Breaking down the rooted dualism of a child-adult, she makes way for a new approach that could alter the future of young Estonians towards becoming more wholesome, emphatic and happy people. Far from the simpleton view of kids, the five-year-old hero of “Seitsmes Rahukevad” (“The Seventh Spring of Peace”, a novel by Estonian writer Viivi Luik) tackles major life issues early on. Presenting what is, in her mind, the most powerful child character in Estonian literature, she blurs the line between the child and adulthood. Eva believes that the first is actually something perceived.

Every epoch creates its own unique childhood. The 21th century pre-pubescence is different from what it used to be 50 years ago:

–  Childhood of a European kid is long. One could say it takes up to when s/he finishes high school at around 19 years old.

–  Parents value fast growth for the child, so they seek new and better conditions for development. That means putting them in the hands of professionals and inevitably distancing them.

–  Boredom doesn’t play a role during the early life anymore. There are no idle, empty moments anymore, and that means there’s no place for chance and spontaneous moments where new ideas can manifest.

“Do you still remember those pre-internet moments of boredom where you had no idea what’s going to happen? There was an emptiness which left room for something to arise – a new game, a new thought; a new dream could be born.”

– The relationship between the child and the parent has changed. In spite of the fast lifestyle, there are a lot of parents who are closer to their children than ever. Communication takes place among equals, and more substantial topics are discussed. The hierarchy of a family has weakened, and its role isn’t as fixed anymore.

Koff emphasises the importance of analysing today’s childhood. If we can see the conditions kids grow up in, then we can see what they are missing in all this abundance. Perhaps the most profound truth that goes missing when daily routines and work takes over is a simple one:

“Keep in touch with your own inner child.”

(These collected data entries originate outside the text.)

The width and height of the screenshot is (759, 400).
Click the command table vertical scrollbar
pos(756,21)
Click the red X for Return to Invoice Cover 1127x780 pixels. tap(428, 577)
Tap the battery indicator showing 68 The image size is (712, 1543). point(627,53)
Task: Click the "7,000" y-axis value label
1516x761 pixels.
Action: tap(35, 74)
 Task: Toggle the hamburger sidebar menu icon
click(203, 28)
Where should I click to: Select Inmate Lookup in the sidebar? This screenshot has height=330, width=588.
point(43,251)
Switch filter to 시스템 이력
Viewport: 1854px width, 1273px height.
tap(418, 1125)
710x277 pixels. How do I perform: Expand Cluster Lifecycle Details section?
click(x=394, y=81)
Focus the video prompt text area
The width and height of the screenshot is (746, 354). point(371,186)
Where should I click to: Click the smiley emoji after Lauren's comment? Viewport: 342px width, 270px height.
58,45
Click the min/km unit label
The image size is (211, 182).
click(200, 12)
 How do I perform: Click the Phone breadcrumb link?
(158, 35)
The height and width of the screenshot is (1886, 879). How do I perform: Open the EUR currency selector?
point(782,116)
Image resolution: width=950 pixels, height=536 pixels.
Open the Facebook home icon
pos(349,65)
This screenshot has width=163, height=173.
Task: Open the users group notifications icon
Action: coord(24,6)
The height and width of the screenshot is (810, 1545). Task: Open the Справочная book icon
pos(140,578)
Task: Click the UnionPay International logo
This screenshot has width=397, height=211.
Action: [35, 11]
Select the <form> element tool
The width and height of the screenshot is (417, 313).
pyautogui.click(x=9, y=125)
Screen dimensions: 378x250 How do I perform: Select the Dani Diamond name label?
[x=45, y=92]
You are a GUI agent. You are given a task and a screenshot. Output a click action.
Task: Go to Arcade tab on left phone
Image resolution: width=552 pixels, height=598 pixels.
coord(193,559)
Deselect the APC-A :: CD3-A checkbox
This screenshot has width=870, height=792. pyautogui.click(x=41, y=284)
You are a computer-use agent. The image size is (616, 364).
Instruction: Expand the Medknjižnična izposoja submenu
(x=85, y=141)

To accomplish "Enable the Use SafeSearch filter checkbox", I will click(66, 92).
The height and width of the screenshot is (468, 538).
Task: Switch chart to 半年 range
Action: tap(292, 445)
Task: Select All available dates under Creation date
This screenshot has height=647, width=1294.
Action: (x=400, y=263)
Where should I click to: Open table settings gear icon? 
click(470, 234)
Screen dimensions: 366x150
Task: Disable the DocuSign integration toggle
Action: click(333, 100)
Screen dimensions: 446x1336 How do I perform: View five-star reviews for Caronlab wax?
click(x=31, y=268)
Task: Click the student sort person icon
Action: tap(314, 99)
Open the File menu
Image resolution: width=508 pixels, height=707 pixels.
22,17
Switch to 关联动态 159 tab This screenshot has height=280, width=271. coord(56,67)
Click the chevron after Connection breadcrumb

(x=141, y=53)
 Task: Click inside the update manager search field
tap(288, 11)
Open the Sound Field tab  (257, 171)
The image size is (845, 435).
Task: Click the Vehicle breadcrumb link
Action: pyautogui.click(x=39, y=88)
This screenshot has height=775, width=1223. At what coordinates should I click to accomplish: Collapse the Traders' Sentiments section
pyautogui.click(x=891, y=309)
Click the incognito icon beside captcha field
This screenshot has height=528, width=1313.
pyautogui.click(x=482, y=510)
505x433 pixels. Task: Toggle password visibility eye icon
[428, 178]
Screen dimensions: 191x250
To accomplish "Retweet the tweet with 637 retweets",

“Sounds like cliché and a beautiful thought,” Koff says, “but do we really engage with our inner child?” It seems that it loses significance as we grow farther from it while getting older. “Love, empathy, commitment, feeling the holy, creation, work that has real value to us – I feel that all the real things in life go through this original self.

“We could think of the inner child as a place as well, a pure room that’s inherent in every human being.”

“If it were physical, it wouldn’t fit the body. Surely, there are no social games, hierarchies, positions that you have to fight for in a society, no lies or half-truths. There are no willingly created constructs, presented as real life, which break apart as soon as they meet what’s true.”

What’s in this pure space then? “Everything that’s real,” says Eva, “and that which is real is the only thing that’s valuable. The space lies so deep in us that we can’t and shouldn’t connect with it every step of the way. Rather there are moments where we can, and we should use those moments.” She references Inna Lai’s beautiful chime play and points out that listening to music could be one of those moments: “It could also be some person, nature or times we give significant meaning. It is of utmost importance that we recognise these moments and don’t let them slip by. When we use these moments we can get in touch with the inner child, and if we can apprehend our own inner being then we can see it better in our own children, we’ll know what is real for our kid, and we can accompany them with the best for life.”

Why is that important? She proceeds to lay a fundamental truth on everybody: if we know who we really are, we can make the best choices in life. We can choose the right calling, the profession which calls us. That will make sure we don’t work on the wrong field.

“Embrace only that which touches your soul, says the undying Estonian classic Juhan Viiding. Let’s think about that, and I can’t help but believe that it pays off to search for ourselves, because human’s true nature can only be good.”